The remaining goblin corpses were thrown around the base of the pyre.
When the fire was lit, flames climbed into the darkening sky.
The smell of burning wood mixed with the scent of blood and smoke as the kobolds gathered around the pyre. Some sang old songs in low voices, their words carrying through the forest like a prayer. Others danced around the flames, their movements heavy and rhythmic as they stomped their feet against the ground.
It was the Vaal’kor Clan reminding itself that even if one of them died, the rest would remember.
Ka’z sat alone on a fallen log near the edge of the gathering, West curled beside him with his head resting against Ka’z’s thigh. The fire reflected in his golden scales as he watched the kobolds dance around Su’ki’s pyre.

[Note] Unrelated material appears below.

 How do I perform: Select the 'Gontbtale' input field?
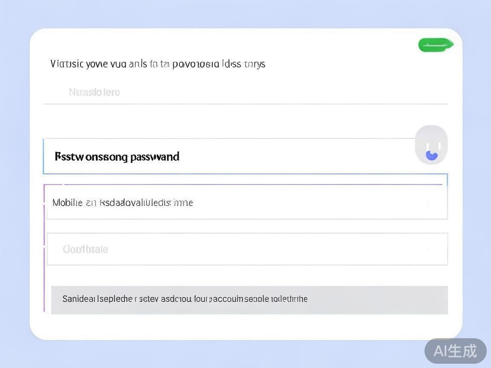click(x=247, y=249)
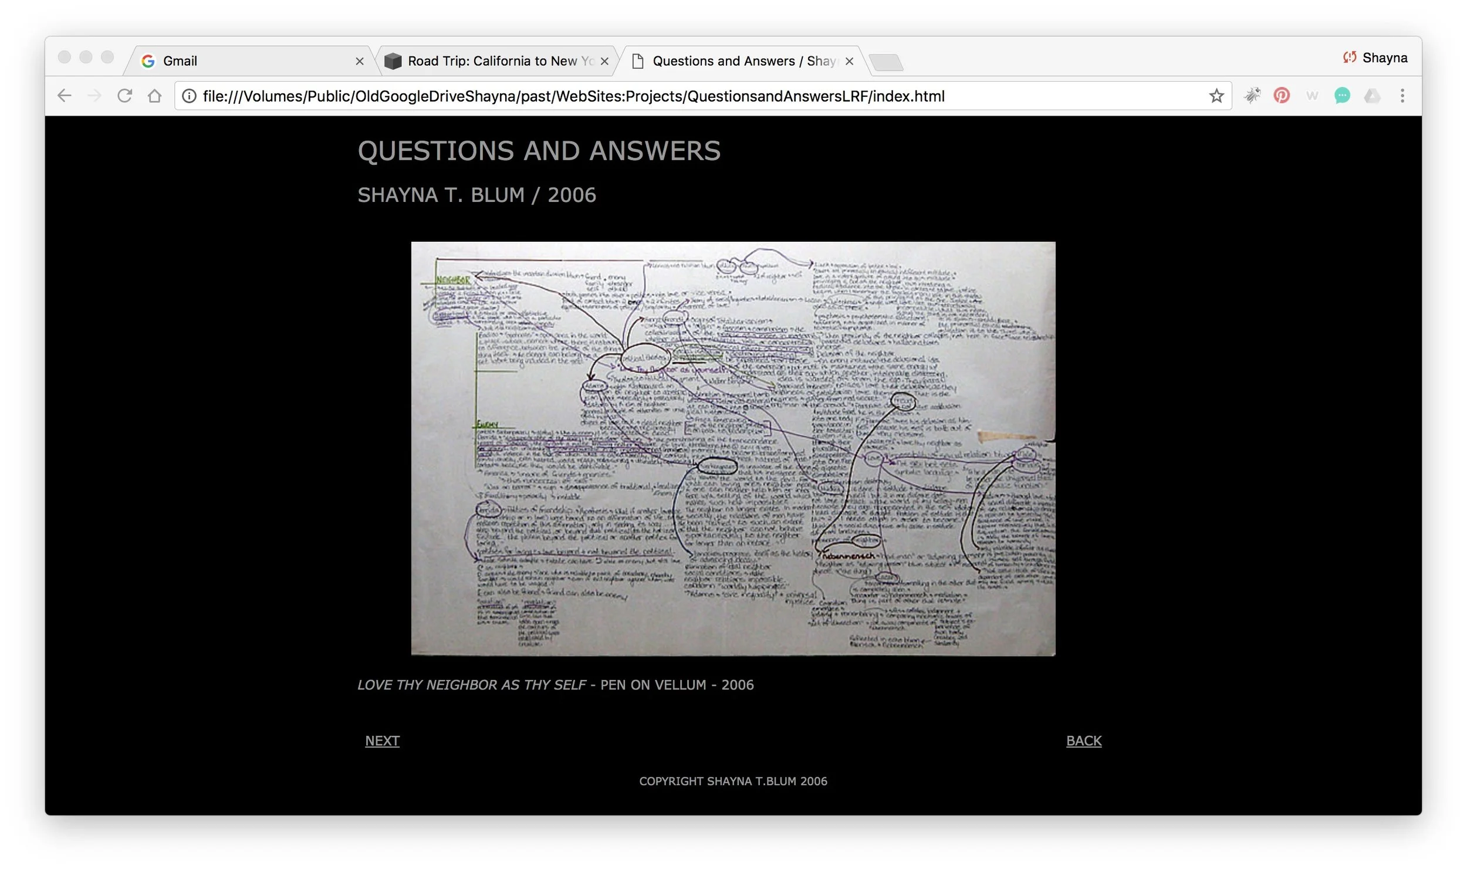Click the browser back arrow
This screenshot has width=1467, height=869.
[65, 96]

Lan’ka was nowhere to be seen.
Neither were Tud’or, Tong’a, O’nil, or the other important members of the colony.
Ka’z did not need to ask where they had gone. They were probably discussing the Ashmork Clan.
Around him, the kobolds laughed, sang, and raised their claws toward the flames as though they had won something important.
Ka’z watched them in silence. Then he looked beyond the fire toward the dark forest stretching past the border towers. He wondered if any of them truly understood what was coming.